Ainda, o alto valor dispendido traz consigo o risco de falência das operadoras, uma vez que para o tratamento de um beneficiário arrisca-se a prestação de serviços aos demais usuários do plano. 

Como bem pontua a magistrada, “Registre-se, ainda, que o tratamento solicitado tem alto custo para os planos e a obrigatoriedade de um serviço não previsto no contrato, nem no rol da ANS, pode fragilizar a vida financeira dos planos de saúde, impactando a vida de outros consumidores que no futuro podem ser prejudicados com a quebra da empresa, tal como já aconteceu com a Unimed Salvador, Unimed Paulistana, dentre outras”.

Consoante explanado, é preciso ainda ressaltar a nova realidade do ROL ANS e sua taxatividade que possui o condão de preservar os direitos dos usuários dos planos de saúde sendo estes procedimentos com eficácia comprovada à luz da medicina baseada em evidências.

Como bem se sabe, recentemente a 4ª Turma do Superior Tribunal de Justiça (STJ) na votação pela taxatividade do ROL ANS definiu as seguintes teses:

1. O rol de procedimentos e eventos em saúde suplementar é, em regra, taxativo;

2.  A operadora de plano ou seguro de saúde não é obrigada a arcar com tratamento não constante do rol da ANS se existe, para a cura do paciente, outro procedimento eficaz, efetivo e seguro já incorporado ao rol;

3. É possível a contratação de cobertura ampliada ou a negociação de aditivo contratual para a cobertura de procedimento extra rol;

4. Não havendo substituto terapêutico ou esgotados os procedimentos do rol da ANS, pode haver, a título excepcional, a cobertura do tratamento indicado pelo médico ou odontólogo assistente, desde que (i) não tenha sido indeferido expressamente, pela ANS, a incorporação do procedimento ao rol da saúde suplementar; (ii) haja comprovação da eficácia do tratamento à luz da medicina baseada em evidências; (iii) haja recomendações de órgãos técnicos de renome nacionais (como Conitec e Natjus) e estrangeiros; e (iv) seja realizado, quando possível, o diálogo interinstitucional do magistrado com entes ou pessoas com expertise técnica na área da saúde, incluída a Comissão de Atualização do Rol de Procedimentos e Eventos em Saúde Suplementar, sem deslocamento da competência do julgamento do feito para a Justiça Federal, ante a ilegitimidade passiva ad causam da ANS.

Todavia, o que se vê é a insistência e o uso de mecanismos para forçosamente driblar o ROL, bem como ferem o princípio da harmonização dos interesses dos participantes das relações de consumo (artigo 4º, III do CDC), uma vez que se espera boa-fé e equilíbrio não apenas dos fornecedores, mas, também, dos consumidores, resultando em postura prejudicial a coletividade e impactante para um bom final.
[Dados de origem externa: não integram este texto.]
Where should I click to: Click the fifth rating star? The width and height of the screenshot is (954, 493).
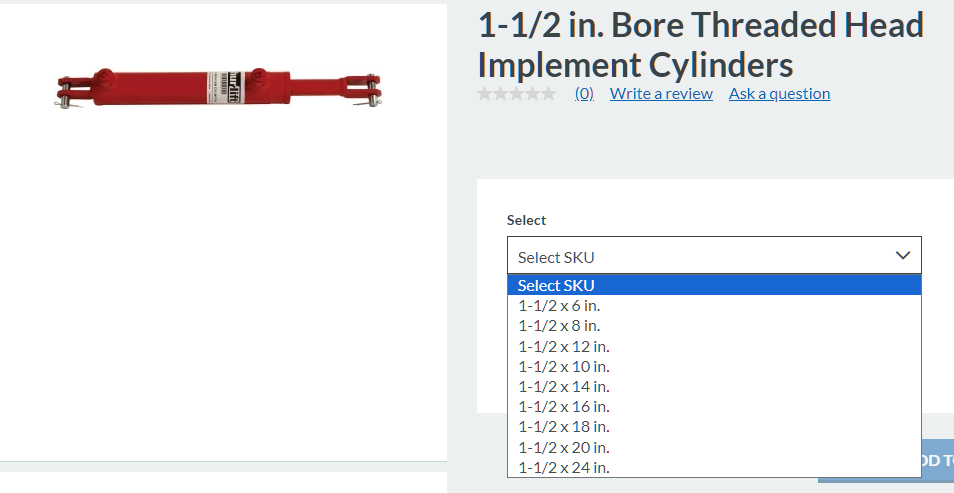coord(548,94)
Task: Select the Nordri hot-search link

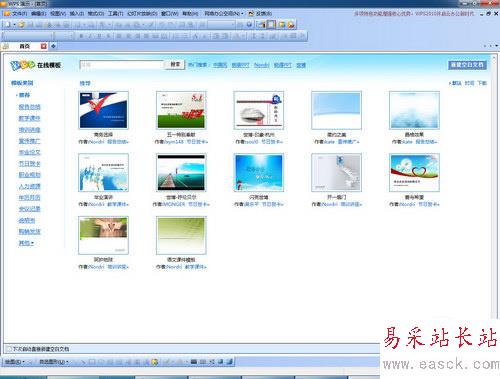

Além disso, tal insistência vai de encontro aos entendimentos anteriores e posteriores ao recente precedente do STJ e fazem com que o Judiciário erroneamente conceda tratamentos para satisfazer interesses pessoais desprovidos de sustentação clínica e que podem levar a extinção de diversas operadoras de planos de saúde no Brasil.

Por Olga Boumann, advogada do escritório.